The meandering trial for treason of retired general and former president of Pakistan, Pervez Musharraf, has taken yet another course, ensuring that the courts will be well occupied with the case for quite some time. After greatly overestimating his hand, Musharraf made his grand return to Pakistan only to find himself scurrying from one courtroom to the next, defending himself from multiple incitements, including murder. Musharraf and his ever-imaginative legal team have tried all manners of tricks and gambits to get the once proud dictator out of this bind. He feigned illness, demanded trips abroad to meet his family and refused to appear for court dates, hoping to take the sting out of the building momentum and to escape the public’s notoriously fickle memory, by delaying proceedings as much as he could. The military’s subtle disapproval and the not so subtle line pushed by Pervaiz Elahi, calling for the case to be dropped, during the PTI-PAT sit-ins, was another avenue that failed to get him reprieve. For the past few months, the focus of Musharraf’s team is to include all ‘aiders and abettors’ in the 2003 imposition on emergency, indicted in the case. Something he partially succeeded in.
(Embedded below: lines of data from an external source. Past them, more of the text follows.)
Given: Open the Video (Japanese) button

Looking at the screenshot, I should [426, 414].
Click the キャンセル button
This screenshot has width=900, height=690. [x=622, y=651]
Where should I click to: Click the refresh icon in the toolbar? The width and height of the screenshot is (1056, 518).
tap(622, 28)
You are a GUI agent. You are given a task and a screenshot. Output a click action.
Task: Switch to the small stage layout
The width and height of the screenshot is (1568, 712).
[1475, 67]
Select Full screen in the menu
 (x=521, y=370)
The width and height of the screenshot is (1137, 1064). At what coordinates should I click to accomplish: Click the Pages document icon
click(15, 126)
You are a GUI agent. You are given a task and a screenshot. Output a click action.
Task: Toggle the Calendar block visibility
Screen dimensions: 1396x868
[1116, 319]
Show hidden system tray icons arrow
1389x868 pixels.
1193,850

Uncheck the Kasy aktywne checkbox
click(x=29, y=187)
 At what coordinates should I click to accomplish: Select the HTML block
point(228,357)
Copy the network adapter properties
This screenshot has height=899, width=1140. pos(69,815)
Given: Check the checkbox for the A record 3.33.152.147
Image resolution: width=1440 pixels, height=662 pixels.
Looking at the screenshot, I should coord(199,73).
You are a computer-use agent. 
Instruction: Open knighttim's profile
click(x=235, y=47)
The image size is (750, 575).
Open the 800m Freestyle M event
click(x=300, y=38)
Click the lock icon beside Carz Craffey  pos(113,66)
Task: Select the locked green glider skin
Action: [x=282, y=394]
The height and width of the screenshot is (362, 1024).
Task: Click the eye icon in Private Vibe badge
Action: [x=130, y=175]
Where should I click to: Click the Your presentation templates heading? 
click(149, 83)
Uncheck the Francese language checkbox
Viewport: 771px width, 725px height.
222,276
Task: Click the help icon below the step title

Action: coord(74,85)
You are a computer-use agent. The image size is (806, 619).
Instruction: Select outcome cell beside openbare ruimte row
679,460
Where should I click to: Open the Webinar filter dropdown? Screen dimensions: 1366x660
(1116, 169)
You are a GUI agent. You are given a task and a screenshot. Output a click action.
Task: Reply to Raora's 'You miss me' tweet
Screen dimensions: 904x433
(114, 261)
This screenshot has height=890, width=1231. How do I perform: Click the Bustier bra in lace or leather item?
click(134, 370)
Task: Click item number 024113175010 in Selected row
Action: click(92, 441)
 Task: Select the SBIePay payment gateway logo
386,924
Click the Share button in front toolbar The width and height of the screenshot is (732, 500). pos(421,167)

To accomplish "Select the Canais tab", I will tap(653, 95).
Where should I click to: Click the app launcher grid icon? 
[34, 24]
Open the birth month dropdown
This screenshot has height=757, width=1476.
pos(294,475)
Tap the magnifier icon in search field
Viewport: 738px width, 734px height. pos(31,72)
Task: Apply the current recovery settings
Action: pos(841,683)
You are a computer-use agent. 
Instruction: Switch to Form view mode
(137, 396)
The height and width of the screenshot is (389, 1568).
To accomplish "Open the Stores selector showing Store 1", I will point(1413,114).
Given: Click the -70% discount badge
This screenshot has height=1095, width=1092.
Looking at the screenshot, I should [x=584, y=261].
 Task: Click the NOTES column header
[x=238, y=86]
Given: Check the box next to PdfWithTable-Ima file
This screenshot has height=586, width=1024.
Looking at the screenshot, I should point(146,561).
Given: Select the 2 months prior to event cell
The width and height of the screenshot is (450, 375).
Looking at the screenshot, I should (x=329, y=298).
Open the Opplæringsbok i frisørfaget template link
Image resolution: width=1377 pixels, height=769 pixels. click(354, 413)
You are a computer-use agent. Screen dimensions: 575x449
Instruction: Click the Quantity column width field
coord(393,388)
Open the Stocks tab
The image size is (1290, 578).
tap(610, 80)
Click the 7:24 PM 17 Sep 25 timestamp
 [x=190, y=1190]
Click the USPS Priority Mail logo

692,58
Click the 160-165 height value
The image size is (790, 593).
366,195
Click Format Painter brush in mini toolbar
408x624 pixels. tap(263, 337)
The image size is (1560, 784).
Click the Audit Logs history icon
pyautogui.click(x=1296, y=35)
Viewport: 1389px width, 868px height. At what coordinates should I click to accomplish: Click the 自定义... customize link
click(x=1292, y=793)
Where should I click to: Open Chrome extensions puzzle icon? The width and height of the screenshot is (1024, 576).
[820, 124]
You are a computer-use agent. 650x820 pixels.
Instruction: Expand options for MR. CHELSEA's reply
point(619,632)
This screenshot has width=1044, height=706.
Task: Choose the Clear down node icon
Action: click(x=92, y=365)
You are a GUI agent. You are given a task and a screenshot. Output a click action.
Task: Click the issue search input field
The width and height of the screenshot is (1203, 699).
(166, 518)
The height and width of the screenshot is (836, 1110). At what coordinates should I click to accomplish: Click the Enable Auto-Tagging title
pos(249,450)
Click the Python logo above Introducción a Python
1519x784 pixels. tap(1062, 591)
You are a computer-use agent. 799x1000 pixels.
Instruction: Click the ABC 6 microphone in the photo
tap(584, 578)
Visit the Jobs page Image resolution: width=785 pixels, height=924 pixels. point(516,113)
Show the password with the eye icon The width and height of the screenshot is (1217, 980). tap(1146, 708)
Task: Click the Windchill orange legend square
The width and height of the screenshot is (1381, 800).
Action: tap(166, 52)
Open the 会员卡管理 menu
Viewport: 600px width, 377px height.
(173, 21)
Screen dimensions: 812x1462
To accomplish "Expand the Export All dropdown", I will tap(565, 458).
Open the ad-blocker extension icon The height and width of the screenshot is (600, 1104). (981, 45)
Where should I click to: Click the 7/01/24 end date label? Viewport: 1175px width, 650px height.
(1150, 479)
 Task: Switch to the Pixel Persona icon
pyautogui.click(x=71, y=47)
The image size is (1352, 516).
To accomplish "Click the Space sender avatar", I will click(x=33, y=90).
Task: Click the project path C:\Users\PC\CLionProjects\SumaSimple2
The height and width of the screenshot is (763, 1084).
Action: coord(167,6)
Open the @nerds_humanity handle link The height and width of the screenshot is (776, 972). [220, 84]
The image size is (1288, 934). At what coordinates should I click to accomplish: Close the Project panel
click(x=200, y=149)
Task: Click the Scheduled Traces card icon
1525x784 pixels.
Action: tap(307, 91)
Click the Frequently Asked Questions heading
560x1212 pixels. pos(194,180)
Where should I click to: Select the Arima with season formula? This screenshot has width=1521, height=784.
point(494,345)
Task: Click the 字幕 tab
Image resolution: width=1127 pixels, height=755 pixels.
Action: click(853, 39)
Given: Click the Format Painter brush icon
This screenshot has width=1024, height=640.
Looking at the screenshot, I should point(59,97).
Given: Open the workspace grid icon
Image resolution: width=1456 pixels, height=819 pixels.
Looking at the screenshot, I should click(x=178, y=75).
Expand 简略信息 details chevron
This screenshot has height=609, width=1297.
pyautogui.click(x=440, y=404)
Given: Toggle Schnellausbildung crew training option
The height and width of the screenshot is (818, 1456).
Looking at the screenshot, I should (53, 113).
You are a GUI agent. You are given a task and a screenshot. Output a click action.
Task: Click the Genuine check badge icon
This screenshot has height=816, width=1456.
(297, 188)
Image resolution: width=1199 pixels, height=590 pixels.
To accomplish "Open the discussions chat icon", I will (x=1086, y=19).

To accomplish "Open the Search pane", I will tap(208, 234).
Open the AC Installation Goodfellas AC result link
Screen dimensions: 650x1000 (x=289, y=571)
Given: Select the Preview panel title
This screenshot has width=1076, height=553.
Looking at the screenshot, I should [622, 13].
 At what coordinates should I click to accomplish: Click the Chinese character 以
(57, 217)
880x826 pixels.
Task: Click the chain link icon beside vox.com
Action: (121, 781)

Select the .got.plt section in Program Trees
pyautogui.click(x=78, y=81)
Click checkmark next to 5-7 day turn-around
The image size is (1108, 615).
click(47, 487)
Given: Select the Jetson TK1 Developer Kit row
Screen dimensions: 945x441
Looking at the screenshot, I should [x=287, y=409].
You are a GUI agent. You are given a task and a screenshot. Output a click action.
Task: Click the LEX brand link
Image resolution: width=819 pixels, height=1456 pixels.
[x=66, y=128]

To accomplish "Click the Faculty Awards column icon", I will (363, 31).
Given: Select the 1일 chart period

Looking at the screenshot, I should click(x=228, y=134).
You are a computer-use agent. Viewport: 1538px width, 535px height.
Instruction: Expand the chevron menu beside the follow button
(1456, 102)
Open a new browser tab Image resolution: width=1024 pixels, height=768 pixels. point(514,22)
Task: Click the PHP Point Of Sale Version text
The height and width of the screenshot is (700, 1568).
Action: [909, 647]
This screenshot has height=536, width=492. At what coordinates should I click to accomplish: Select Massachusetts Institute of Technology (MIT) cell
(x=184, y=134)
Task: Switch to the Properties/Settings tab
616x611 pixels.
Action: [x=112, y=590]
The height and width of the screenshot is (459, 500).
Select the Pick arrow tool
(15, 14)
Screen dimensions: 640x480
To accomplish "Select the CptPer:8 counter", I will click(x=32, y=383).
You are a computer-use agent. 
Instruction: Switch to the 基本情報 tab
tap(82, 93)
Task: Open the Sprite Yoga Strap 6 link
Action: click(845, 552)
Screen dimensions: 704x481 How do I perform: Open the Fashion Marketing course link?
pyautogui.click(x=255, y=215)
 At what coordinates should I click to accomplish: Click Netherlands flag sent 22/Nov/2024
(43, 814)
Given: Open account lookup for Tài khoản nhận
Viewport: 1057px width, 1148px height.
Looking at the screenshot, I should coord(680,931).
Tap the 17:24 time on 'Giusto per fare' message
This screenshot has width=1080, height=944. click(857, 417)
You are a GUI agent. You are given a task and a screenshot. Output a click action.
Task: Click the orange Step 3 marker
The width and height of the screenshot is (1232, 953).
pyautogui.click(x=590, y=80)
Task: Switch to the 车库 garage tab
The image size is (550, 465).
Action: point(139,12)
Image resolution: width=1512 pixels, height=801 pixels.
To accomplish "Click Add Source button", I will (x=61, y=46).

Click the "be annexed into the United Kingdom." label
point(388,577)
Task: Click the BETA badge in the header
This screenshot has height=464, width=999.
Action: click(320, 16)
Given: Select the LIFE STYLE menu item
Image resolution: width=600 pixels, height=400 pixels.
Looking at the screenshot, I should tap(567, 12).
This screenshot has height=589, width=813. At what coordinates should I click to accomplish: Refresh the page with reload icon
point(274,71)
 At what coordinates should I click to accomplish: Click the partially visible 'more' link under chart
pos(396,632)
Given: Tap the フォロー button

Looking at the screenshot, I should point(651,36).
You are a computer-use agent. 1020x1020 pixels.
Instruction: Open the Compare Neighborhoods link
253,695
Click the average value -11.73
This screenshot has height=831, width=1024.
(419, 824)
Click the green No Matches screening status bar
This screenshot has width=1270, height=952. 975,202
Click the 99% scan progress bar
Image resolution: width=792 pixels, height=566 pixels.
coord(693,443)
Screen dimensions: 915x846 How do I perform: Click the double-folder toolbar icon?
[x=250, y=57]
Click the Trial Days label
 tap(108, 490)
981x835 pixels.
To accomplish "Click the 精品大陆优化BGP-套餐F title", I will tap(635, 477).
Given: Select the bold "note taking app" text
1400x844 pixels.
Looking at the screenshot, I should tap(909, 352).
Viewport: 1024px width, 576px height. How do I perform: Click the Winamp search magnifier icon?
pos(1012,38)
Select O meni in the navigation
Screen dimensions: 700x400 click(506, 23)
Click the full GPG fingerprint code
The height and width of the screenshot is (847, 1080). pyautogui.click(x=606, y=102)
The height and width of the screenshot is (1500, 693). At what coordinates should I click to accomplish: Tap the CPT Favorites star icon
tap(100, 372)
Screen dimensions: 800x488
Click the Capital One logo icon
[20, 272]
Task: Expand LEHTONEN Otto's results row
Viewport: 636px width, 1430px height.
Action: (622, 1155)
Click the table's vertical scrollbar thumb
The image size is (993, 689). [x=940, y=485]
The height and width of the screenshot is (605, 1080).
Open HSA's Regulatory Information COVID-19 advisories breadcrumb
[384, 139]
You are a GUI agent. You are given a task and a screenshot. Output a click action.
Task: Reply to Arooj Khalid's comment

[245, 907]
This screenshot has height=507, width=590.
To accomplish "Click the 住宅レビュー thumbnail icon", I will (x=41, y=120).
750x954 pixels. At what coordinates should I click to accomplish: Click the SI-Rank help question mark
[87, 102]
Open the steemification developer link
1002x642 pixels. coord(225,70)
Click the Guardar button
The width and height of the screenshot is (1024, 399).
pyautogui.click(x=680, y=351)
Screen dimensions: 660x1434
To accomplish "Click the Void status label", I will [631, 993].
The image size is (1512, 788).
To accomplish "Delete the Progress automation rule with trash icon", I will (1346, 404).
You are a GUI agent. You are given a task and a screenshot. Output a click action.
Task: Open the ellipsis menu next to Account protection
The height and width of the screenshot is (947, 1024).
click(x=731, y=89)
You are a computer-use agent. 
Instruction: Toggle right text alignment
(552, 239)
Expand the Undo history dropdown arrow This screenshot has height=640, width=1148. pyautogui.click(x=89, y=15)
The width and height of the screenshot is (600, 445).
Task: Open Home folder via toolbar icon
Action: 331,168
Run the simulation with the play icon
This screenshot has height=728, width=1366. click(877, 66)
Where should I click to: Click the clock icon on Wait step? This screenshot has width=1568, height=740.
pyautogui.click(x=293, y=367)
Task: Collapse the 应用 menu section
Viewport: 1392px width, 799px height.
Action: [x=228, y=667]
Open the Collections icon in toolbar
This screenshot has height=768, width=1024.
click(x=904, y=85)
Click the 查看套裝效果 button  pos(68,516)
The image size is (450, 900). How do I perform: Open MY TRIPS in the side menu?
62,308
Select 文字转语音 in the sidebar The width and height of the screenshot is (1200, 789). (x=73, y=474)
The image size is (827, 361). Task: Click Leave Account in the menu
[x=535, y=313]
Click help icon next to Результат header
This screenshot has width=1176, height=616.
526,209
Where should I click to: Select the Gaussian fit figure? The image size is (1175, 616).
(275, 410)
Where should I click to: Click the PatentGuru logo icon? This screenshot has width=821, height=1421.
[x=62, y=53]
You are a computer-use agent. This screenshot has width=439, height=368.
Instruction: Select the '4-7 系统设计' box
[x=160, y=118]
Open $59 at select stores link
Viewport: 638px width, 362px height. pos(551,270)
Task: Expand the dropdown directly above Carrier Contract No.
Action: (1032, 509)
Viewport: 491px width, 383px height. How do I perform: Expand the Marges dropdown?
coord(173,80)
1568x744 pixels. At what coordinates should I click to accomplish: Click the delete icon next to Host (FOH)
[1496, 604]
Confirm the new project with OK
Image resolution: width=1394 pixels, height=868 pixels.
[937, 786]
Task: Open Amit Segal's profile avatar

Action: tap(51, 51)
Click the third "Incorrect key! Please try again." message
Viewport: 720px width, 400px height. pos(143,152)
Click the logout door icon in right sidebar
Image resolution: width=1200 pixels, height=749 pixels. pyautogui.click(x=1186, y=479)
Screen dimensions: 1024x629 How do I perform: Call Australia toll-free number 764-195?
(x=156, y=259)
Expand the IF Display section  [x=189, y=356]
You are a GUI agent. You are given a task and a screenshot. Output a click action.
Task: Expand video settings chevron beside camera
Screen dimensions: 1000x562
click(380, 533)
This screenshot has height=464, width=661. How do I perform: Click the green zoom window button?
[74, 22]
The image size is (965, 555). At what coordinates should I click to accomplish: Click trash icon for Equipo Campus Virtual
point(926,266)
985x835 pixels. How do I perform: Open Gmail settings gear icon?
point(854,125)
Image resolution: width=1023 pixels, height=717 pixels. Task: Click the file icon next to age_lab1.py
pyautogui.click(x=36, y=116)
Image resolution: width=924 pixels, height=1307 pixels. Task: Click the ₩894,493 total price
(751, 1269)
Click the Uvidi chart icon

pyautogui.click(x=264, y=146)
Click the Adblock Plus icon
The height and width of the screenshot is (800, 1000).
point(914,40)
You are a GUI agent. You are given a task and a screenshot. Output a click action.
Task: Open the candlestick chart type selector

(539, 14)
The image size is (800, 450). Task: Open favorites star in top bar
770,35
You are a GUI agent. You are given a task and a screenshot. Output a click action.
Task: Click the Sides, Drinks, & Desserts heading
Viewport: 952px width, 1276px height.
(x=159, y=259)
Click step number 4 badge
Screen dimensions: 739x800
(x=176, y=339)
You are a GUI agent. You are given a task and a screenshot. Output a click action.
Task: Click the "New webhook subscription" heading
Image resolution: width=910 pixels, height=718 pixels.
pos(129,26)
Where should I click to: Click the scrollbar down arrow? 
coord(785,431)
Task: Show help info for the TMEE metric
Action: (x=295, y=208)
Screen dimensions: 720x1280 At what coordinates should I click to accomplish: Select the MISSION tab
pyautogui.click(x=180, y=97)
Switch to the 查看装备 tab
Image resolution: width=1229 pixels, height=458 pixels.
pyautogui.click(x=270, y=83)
There are two aspects to this; the practical and the principle. Practically this means two things, first, if Musharraf’s lawyers have stopped defending him and are instead trying to drag down as many people as they can, does this mean they have conceded his guilt? One would only cry out at the injustice of not holding other wrongdoers accountable, if he himself is a wrongdoer who has been accounted for. Secondly, while it can be speculated that such theoretical niceties escaped the legal teams grasp, they were definitely on target regarding what this move would achieve. It was originally pleaded that ‘all’ aiders and abettors, including serving military leaders should be included. The objective was to mire so many big-wigs and power players into the legal whirlpool, that the legal procedures and bureaucratic red tape effectively smothers any progress.  Furthermore, it was a test of the government’s resolve, hoping that it would balk at the prospect of taking the trial to its logical conclusion, which would involve indicting several powerful personalities, some of them, like Science and Technology Minister, Zahid Hamid, who is in the government. Furthermore, all of the mentioned will have their own political leverage and clout, which they were expected to bear. So while the courts decided against involving the military in the proceedings, the number of people involved will defiantly slow the case down, perhaps even completely.

Principally speaking, why stop here; why not include the whole judiciary who took oath under the emergency, or the other officials involved in the process.  Principle would dictate the government and the court to take everyone to task, not just Musharraf, yet sticking to that principle will extinguish all chances of ever sentencing Musharraf.